Source information –
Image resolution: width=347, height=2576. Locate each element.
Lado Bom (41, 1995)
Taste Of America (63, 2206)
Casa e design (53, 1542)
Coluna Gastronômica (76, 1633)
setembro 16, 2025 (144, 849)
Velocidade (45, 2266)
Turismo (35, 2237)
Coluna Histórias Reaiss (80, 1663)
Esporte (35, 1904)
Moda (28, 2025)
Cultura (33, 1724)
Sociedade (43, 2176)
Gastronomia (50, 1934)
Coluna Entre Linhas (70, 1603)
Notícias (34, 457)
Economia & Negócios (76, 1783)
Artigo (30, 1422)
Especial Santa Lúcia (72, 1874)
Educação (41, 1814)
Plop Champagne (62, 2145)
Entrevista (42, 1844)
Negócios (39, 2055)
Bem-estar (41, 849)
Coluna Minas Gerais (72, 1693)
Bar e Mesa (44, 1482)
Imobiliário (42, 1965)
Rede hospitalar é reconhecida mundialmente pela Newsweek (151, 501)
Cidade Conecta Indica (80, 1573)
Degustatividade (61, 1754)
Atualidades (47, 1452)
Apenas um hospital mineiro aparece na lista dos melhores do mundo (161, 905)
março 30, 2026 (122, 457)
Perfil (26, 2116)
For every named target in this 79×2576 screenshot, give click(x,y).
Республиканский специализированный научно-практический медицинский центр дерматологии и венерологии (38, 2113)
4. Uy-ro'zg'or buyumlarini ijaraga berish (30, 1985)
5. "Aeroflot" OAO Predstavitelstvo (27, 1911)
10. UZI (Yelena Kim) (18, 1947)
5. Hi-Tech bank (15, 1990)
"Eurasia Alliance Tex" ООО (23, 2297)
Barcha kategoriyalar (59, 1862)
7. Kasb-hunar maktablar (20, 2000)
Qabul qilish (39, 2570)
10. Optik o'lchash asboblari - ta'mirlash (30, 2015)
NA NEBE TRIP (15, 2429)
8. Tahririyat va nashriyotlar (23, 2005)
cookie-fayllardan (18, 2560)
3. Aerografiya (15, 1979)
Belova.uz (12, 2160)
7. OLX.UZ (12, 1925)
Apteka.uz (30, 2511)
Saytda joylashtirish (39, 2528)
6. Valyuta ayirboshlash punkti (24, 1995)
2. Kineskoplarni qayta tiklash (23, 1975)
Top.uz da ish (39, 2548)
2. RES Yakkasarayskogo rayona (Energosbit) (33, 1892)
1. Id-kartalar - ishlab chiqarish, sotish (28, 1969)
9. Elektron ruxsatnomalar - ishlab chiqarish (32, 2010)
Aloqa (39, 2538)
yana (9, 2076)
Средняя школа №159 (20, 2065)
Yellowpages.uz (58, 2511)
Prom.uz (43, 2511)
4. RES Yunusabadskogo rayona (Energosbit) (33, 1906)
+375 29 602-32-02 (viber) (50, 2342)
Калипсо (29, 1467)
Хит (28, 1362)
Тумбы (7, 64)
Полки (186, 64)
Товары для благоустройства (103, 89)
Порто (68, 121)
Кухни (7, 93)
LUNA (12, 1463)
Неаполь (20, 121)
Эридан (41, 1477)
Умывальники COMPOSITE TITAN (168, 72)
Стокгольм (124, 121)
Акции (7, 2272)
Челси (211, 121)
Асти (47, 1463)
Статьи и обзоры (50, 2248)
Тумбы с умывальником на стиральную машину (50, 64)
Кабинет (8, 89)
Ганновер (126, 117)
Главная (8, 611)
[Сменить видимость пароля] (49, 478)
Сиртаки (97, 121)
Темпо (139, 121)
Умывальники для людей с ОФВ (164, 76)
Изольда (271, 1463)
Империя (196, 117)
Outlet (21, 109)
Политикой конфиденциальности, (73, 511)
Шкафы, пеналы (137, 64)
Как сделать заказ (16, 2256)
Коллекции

What to do –
Write out every entry again, keeping each line exactly the same.

Answer box –
Image resolution: width=347, height=2576. Locate each element.
Lado Bom (41, 1995)
Taste Of America (63, 2206)
Casa e design (53, 1542)
Coluna Gastronômica (76, 1633)
setembro 16, 2025 (144, 849)
Velocidade (45, 2266)
Turismo (35, 2237)
Coluna Histórias Reaiss (80, 1663)
Esporte (35, 1904)
Moda (28, 2025)
Cultura (33, 1724)
Sociedade (43, 2176)
Gastronomia (50, 1934)
Coluna Entre Linhas (70, 1603)
Notícias (34, 457)
Economia & Negócios (76, 1783)
Artigo (30, 1422)
Especial Santa Lúcia (72, 1874)
Educação (41, 1814)
Plop Champagne (62, 2145)
Entrevista (42, 1844)
Negócios (39, 2055)
Bem-estar (41, 849)
Coluna Minas Gerais (72, 1693)
Bar e Mesa (44, 1482)
Imobiliário (42, 1965)
Rede hospitalar é reconhecida mundialmente pela Newsweek (151, 501)
Cidade Conecta Indica (80, 1573)
Degustatividade (61, 1754)
Atualidades (47, 1452)
Apenas um hospital mineiro aparece na lista dos melhores do mundo (161, 905)
março 30, 2026 (122, 457)
Perfil (26, 2116)
For every named target in this 79×2576 screenshot, give click(x,y).
Республиканский специализированный научно-практический медицинский центр дерматологии и венерологии (38, 2113)
4. Uy-ro'zg'or buyumlarini ijaraga berish (30, 1985)
5. "Aeroflot" OAO Predstavitelstvo (27, 1911)
10. UZI (Yelena Kim) (18, 1947)
5. Hi-Tech bank (15, 1990)
"Eurasia Alliance Tex" ООО (23, 2297)
Barcha kategoriyalar (59, 1862)
7. Kasb-hunar maktablar (20, 2000)
Qabul qilish (39, 2570)
10. Optik o'lchash asboblari - ta'mirlash (30, 2015)
NA NEBE TRIP (15, 2429)
8. Tahririyat va nashriyotlar (23, 2005)
cookie-fayllardan (18, 2560)
3. Aerografiya (15, 1979)
Belova.uz (12, 2160)
7. OLX.UZ (12, 1925)
Apteka.uz (30, 2511)
Saytda joylashtirish (39, 2528)
6. Valyuta ayirboshlash punkti (24, 1995)
2. Kineskoplarni qayta tiklash (23, 1975)
Top.uz da ish (39, 2548)
2. RES Yakkasarayskogo rayona (Energosbit) (33, 1892)
1. Id-kartalar - ishlab chiqarish, sotish (28, 1969)
9. Elektron ruxsatnomalar - ishlab chiqarish (32, 2010)
Aloqa (39, 2538)
yana (9, 2076)
Средняя школа №159 (20, 2065)
Yellowpages.uz (58, 2511)
Prom.uz (43, 2511)
4. RES Yunusabadskogo rayona (Energosbit) (33, 1906)
+375 29 602-32-02 (viber) (50, 2342)
Калипсо (29, 1467)
Хит (28, 1362)
Тумбы (7, 64)
Полки (186, 64)
Товары для благоустройства (103, 89)
Порто (68, 121)
Кухни (7, 93)
LUNA (12, 1463)
Неаполь (20, 121)
Эридан (41, 1477)
Умывальники COMPOSITE TITAN (168, 72)
Стокгольм (124, 121)
Акции (7, 2272)
Челси (211, 121)
Асти (47, 1463)
Статьи и обзоры (50, 2248)
Тумбы с умывальником на стиральную машину (50, 64)
Кабинет (8, 89)
Ганновер (126, 117)
Главная (8, 611)
[Сменить видимость пароля] (49, 478)
Сиртаки (97, 121)
Темпо (139, 121)
Умывальники для людей с ОФВ (164, 76)
Изольда (271, 1463)
Империя (196, 117)
Outlet (21, 109)
Политикой конфиденциальности, (73, 511)
Шкафы, пеналы (137, 64)
Как сделать заказ (16, 2256)
Коллекции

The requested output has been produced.